> [任务 A]: 请一字不差地抄录下方聚苹果酸项目摘要中的一段，从“聚苹果酸是出芽短梗霉代谢产生”开始，一直到“菌株的产酸性能提供理论依据。”为止。
> [任务 B]: 用两句话概括下方的聚苹果酸项目摘要。

聚苹果酸是出芽短梗霉代谢产生的一种聚酯型聚合物，单体L-苹果酸是应用广泛的有机酸，通过聚苹果酸发酵及酸水解制备L-苹果酸，实现取代化学合成法符合食品安全需求。然而，聚苹果酸合成糖酸转化效率偏低，主要原因在于生物合成模块及适配机制尚不明确。前期研究表明出芽短梗霉具有高效木糖利用能力，乙醛酸支路是聚苹果酸合成代谢流扰动的关键途径；中间代谢物乙醇酸验证发现可明显促进聚苹果酸合成。可见，研究乙醛酸代谢网络与聚苹果酸合成效率的关系，是揭示聚苹果酸合成机制的一条重要线索。本项目拟在底盘细胞优化改造的基础上，设计木糖为底物的乙醛酸外源合成新通路，并解析乙醛酸内外源模块适配差异的分子机制；利用CRISPRai扰动等技术，实现乙醛酸内外源模块与底盘细胞的理性适配。项目的开展有望在聚苹果酸合成途径优化设计及适配分子机制取得突破，为实现代谢工程改造提高菌株的产酸性能提供理论依据。

Polymalic acid （PMA）is a novel polyester polymer produced by the yeast-like fungus Aureobasidium pullulans. Its monomer, L-malic acid, is also an important organic acid that was widely used in the food industry. Compared with the chemical synthesis route, bio-based L-malic acid produced by PMA acid hydrolysis has attracted more attention because of the food safety requirements. However, this process is obviously limited by the low yield of PMA because PMA biosynthesis pathway and fitness was unclear. In our previous study, A. pullulans has the ability to unitize the xylose, and glyoxylate shunt was found and confirmed as the key pathway to regulate the biosynthesis of PMA. Feeding glycollic acid as the intermediate metabolite could increase the PMA titer. Thus, it was an important clue to research the relationship between glyoxylate metabolic network and PMA biosynthesis. In this project, based on the optimized chassis cells, we are going to reconstruct the exogenous module of glyoxylate from xylose as the substrate, and explore the molecular mechanism of fitness difference between endo- and exo-genous modules, following to detect the potential target of module modification. By the aid of the strategy of CRISPRai, etc, we are planned to realize the rational fitness of endo- and exo-genous modules of glyoxylate, synthesis modules and chassis cells. This project is expected to achieve a new breakthrough on the design of PMA biosynthesis pathway, and provide a new theoretical basis for metabolic engineering of A. pullulans for enhancing the PMA production.

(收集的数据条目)
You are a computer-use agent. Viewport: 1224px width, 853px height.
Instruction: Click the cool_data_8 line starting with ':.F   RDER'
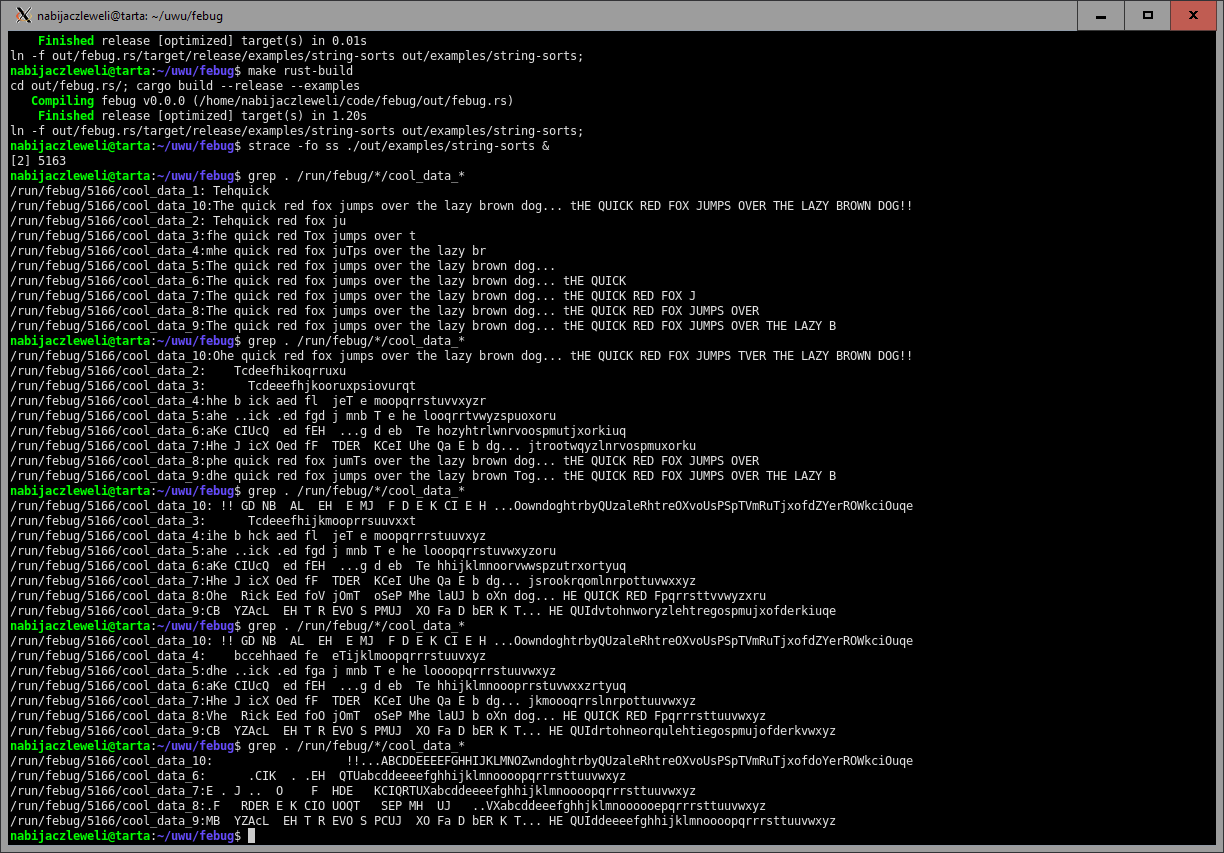(x=388, y=806)
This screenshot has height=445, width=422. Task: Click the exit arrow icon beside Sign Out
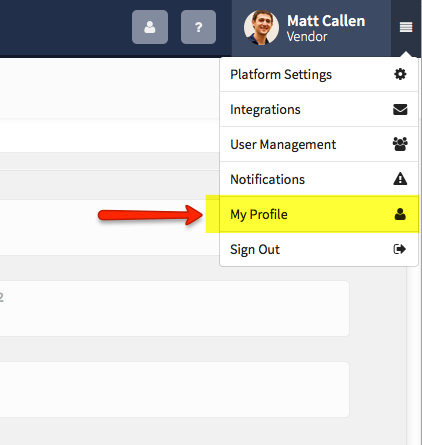click(400, 249)
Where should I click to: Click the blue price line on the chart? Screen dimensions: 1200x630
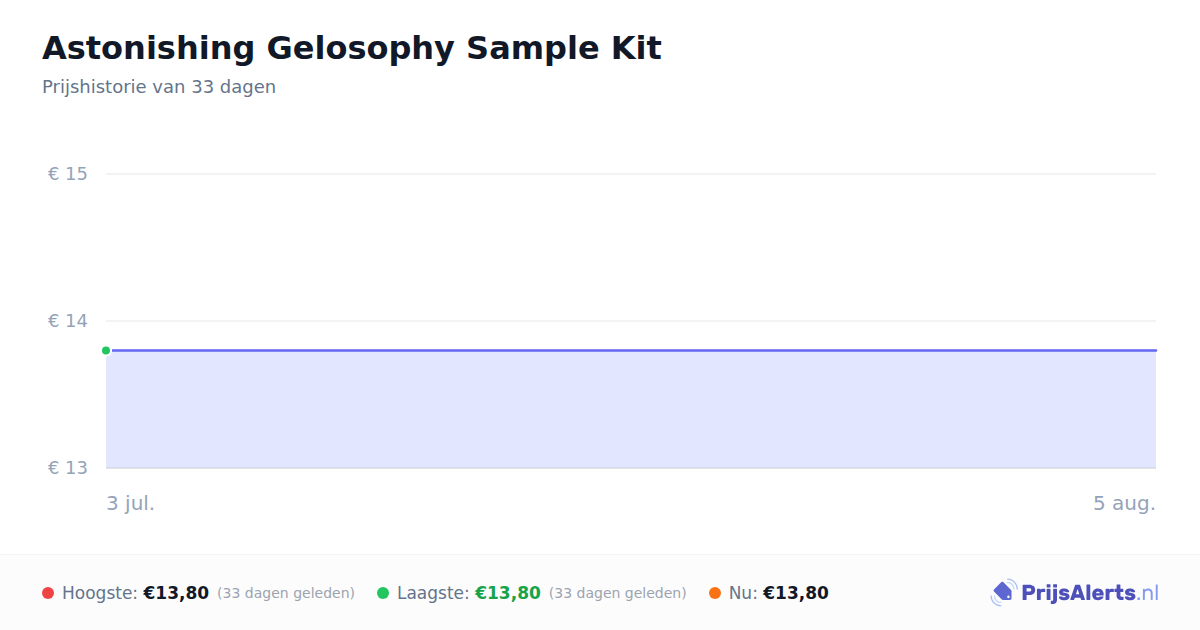click(631, 350)
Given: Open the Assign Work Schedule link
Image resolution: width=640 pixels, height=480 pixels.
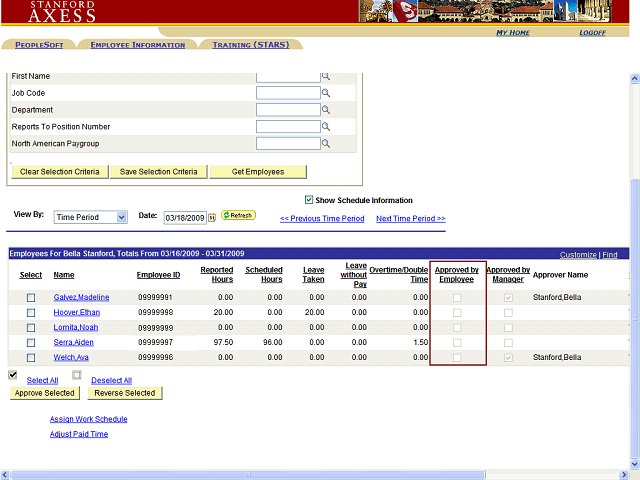Looking at the screenshot, I should coord(88,419).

> [回答 A]:
聚苹果酸是出芽短梗霉代谢产生的一种聚酯型聚合物，单体L-苹果酸是应用广泛的有机酸，通过聚苹果酸发酵及酸水解制备L-苹果酸，实现取代化学合成法符合食品安全需求。然而，聚苹果酸合成糖酸转化效率偏低，主要原因在于生物合成模块及适配机制尚不明确。前期研究表明出芽短梗霉具有高效木糖利用能力，乙醛酸支路是聚苹果酸合成代谢流扰动的关键途径；中间代谢物乙醇酸验证发现可明显促进聚苹果酸合成。可见，研究乙醛酸代谢网络与聚苹果酸合成效率的关系，是揭示聚苹果酸合成机制的一条重要线索。本项目拟在底盘细胞优化改造的基础上，设计木糖为底物的乙醛酸外源合成新通路，并解析乙醛酸内外源模块适配差异的分子机制；利用CRISPRai扰动等技术，实现乙醛酸内外源模块与底盘细胞的理性适配。项目的开展有望在聚苹果酸合成途径优化设计及适配分子机制取得突破，为实现代谢工程改造提高菌株的产酸性能提供理论依据。

> [回答 B]: 聚苹果酸是出芽短梗霉代谢产生的聚酯型聚合物，经发酵及酸水解可制备L-苹果酸，但其合成糖酸转化效率偏低，主要原因在于生物合成模块及适配机制尚不明确。本项目拟在优化底盘细胞的基础上设计以木糖为底物的乙醛酸外源合成新通路，解析乙醛酸内外源模块适配差异的分子机制，并利用CRISPRai扰动等技术实现内外源模块与底盘细胞的理性适配，为代谢工程改造提高菌株产酸性能提供理论依据。